Comprendiendo los riesgos de las patas muertas: el talón de Aquiles del CIP lácteo
En la solución de limpieza CIP de alto flujo, el área estancada (patas muertas) dentro de la válvula formará una "zona de sombra" con una tasa de flujo extremadamente baja o incluso nula. Esto conduce a dos consecuencias directas:
Esto no solo puede contaminar el proceso de producción posterior, sino que también puede hacer que los indicadores microbianos de los productos excedan los estándares, e incluso provocar problemas de deterioro causados por bacterias termófilas y similares.
Características clave de diseño y requisitos paramétricos
1.Diseño de pata muerta cero y drenaje completo
Este es el principio de diseño principal para prevenir residuos de producto y crecimiento microbiano.
Cuando la válvula está cerrada, el asiento de la válvula y la estructura de sellado deben garantizar que el volumen en contacto con el fluido se minimice; cuando está abierta, el canal de flujo debe ser suave y continuo, sin depresiones o huecos que puedan atrapar el medio.

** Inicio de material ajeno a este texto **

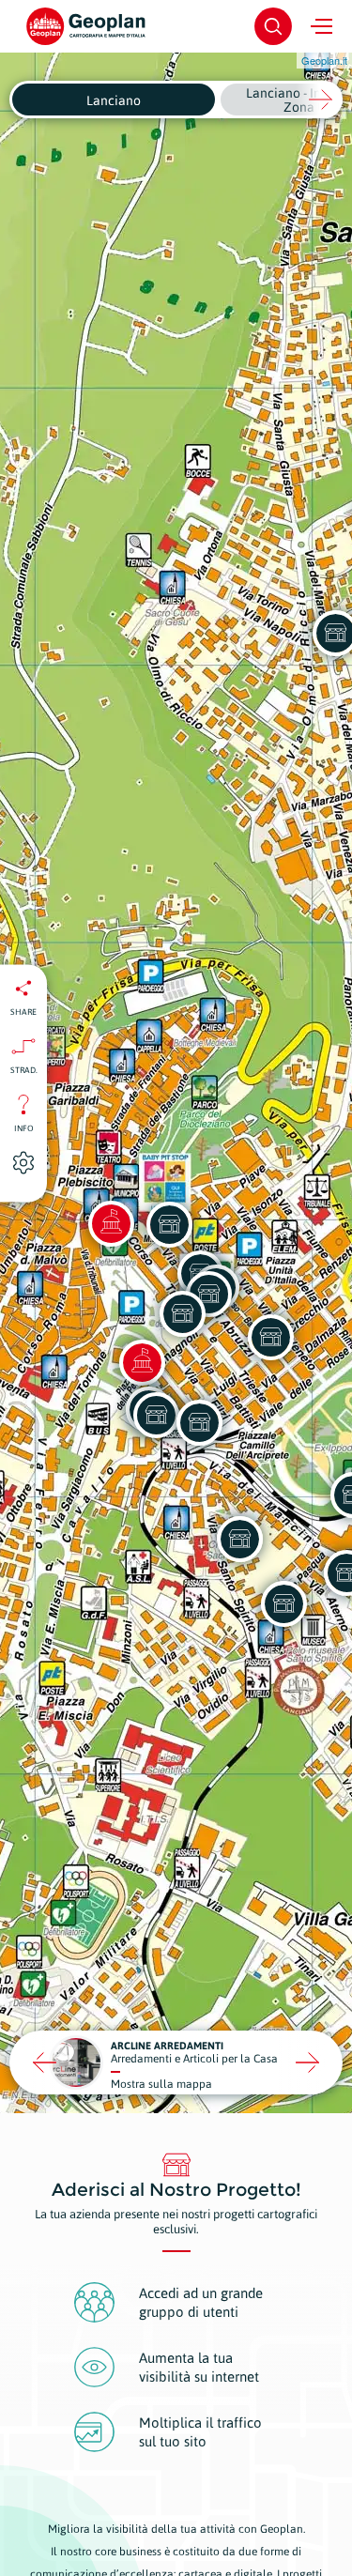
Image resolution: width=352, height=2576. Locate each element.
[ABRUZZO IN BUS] (156, 1415)
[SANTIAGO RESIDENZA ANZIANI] (239, 1539)
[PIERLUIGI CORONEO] (283, 1603)
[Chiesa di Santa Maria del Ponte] (111, 1223)
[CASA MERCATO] (270, 1337)
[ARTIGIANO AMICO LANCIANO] (169, 1224)
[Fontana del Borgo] (142, 1362)
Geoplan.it (324, 60)
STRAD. (24, 1069)
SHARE (23, 1011)
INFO (24, 1127)
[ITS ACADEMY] (182, 1313)
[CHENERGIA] (199, 1422)
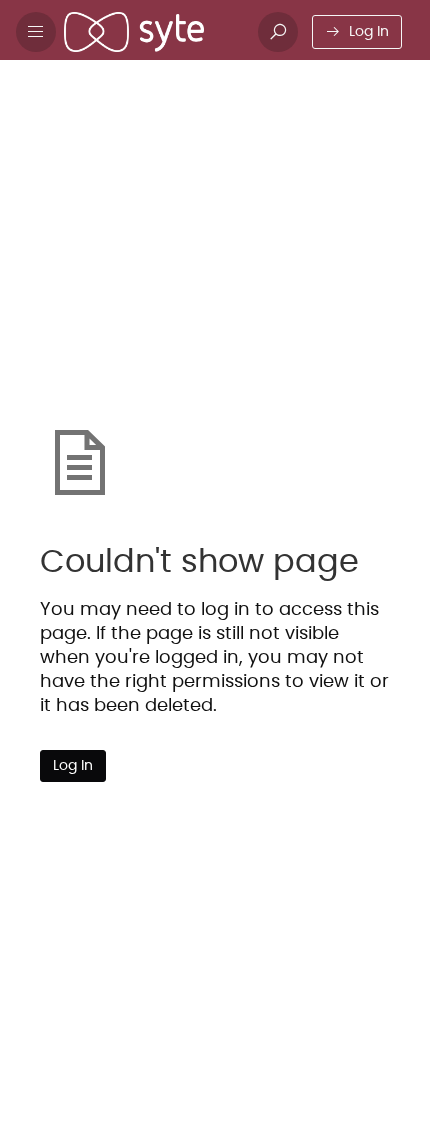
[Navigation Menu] (36, 32)
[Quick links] (153, 32)
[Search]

2. Calidad de superficie excepcional
La superficie interna sirve como la primera línea de defensa contra la formación de biopelículas.
Todas las superficies de contacto con el producto deben someterse a un pulido electrolítico (electropulido) para lograr una rugosidad superficial extremadamente baja. Un indicador cuantitativo clave es que el valor de rugosidad superficial Ra debe ser ≤ 0.8 µm, y los mejores pueden alcanzar Ra ≤ 0.4 µm. Una superficie lisa reduce los puntos de adhesión para los microorganismos y mejora la eficiencia de la limpieza.
3. Material y resistencia química y térmica del sellador
El proceso CIP generalmente emplea una combinación de álcali fuerte, ácido fuerte y agua caliente, y tiene requisitos estrictos para los materiales.
El cuerpo de la válvula está hecho de acero inoxidable resistente a la corrosión, y los materiales de sellado son compatibles con los procedimientos de limpieza. Las juntas EPDM son adecuadas para agua caliente y agentes de limpieza alcalinos a temperaturas ≤ 85°C; para procesos que involucran limpieza ácida o temperaturas más altas (como > 100°C) en SIP, se debe evaluar la idoneidad de materiales como el caucho de flúor o el PTFE.
4. Método de conexión conveniente y fácil de mantener
El uso de acoplamientos de conexión rápida sanitarios garantiza que no haya fugas y un fácil desmontaje.